→ **TASK DIRECTIONS**:
Reproduce every line of the listing below word for word, but leave out the pictures.

→ **DATA SHOWN**:

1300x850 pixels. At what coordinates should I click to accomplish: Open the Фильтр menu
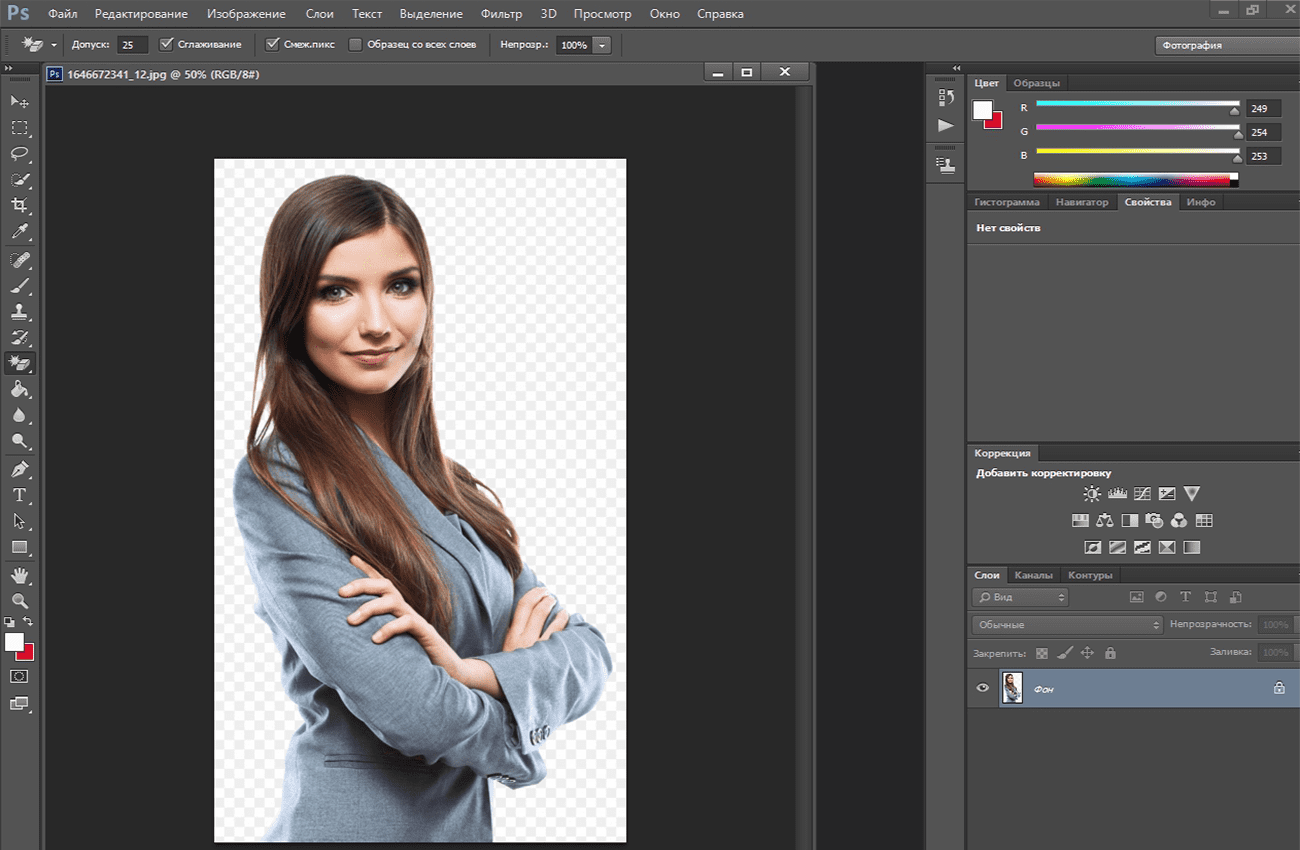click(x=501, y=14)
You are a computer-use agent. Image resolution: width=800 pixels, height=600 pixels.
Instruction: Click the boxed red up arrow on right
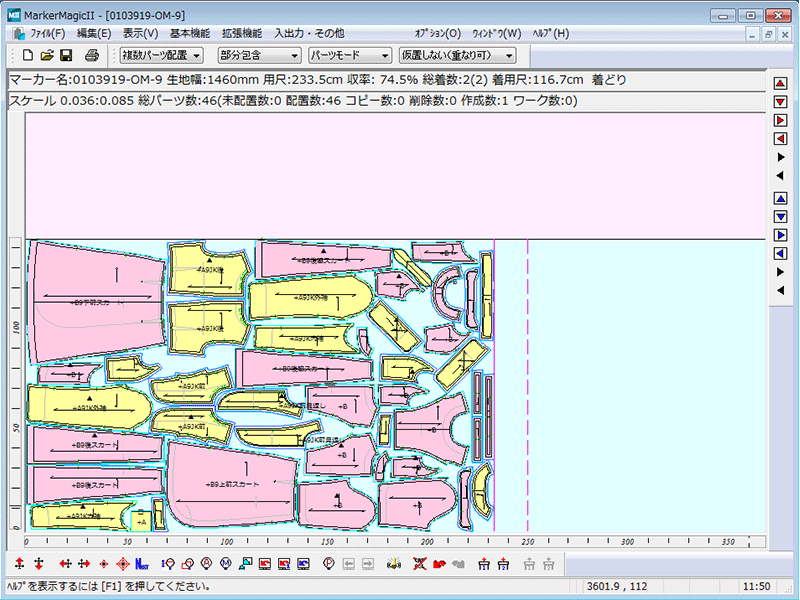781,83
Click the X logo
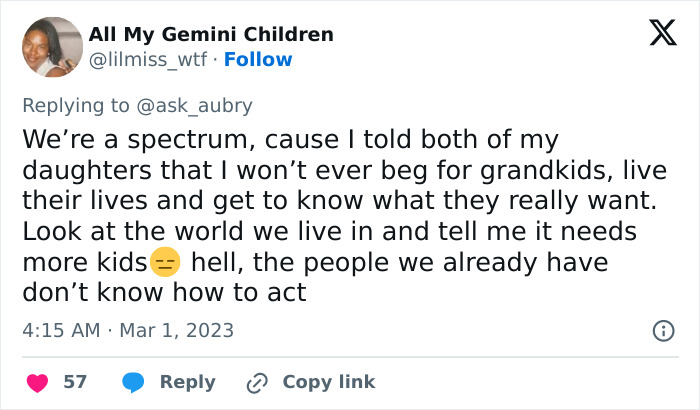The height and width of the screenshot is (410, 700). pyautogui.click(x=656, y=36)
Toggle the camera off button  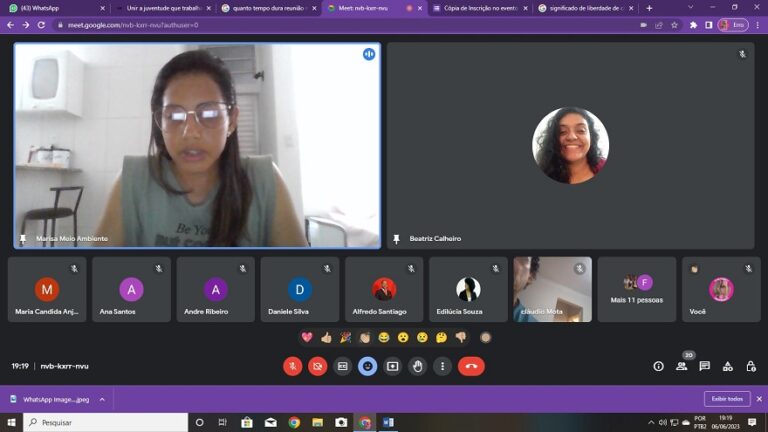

→ **RESPONSE FOR THIS EXERCISE**:
1300x850 pixels. At what coordinates should I click to accomplish: Open the Фильтр menu
click(x=501, y=14)
You are a computer-use agent. Image resolution: width=800 pixels, height=600 pixels.
Instruction: Click the boxed red up arrow on right
781,83
Click the X logo
The height and width of the screenshot is (410, 700). pyautogui.click(x=656, y=36)
Toggle the camera off button  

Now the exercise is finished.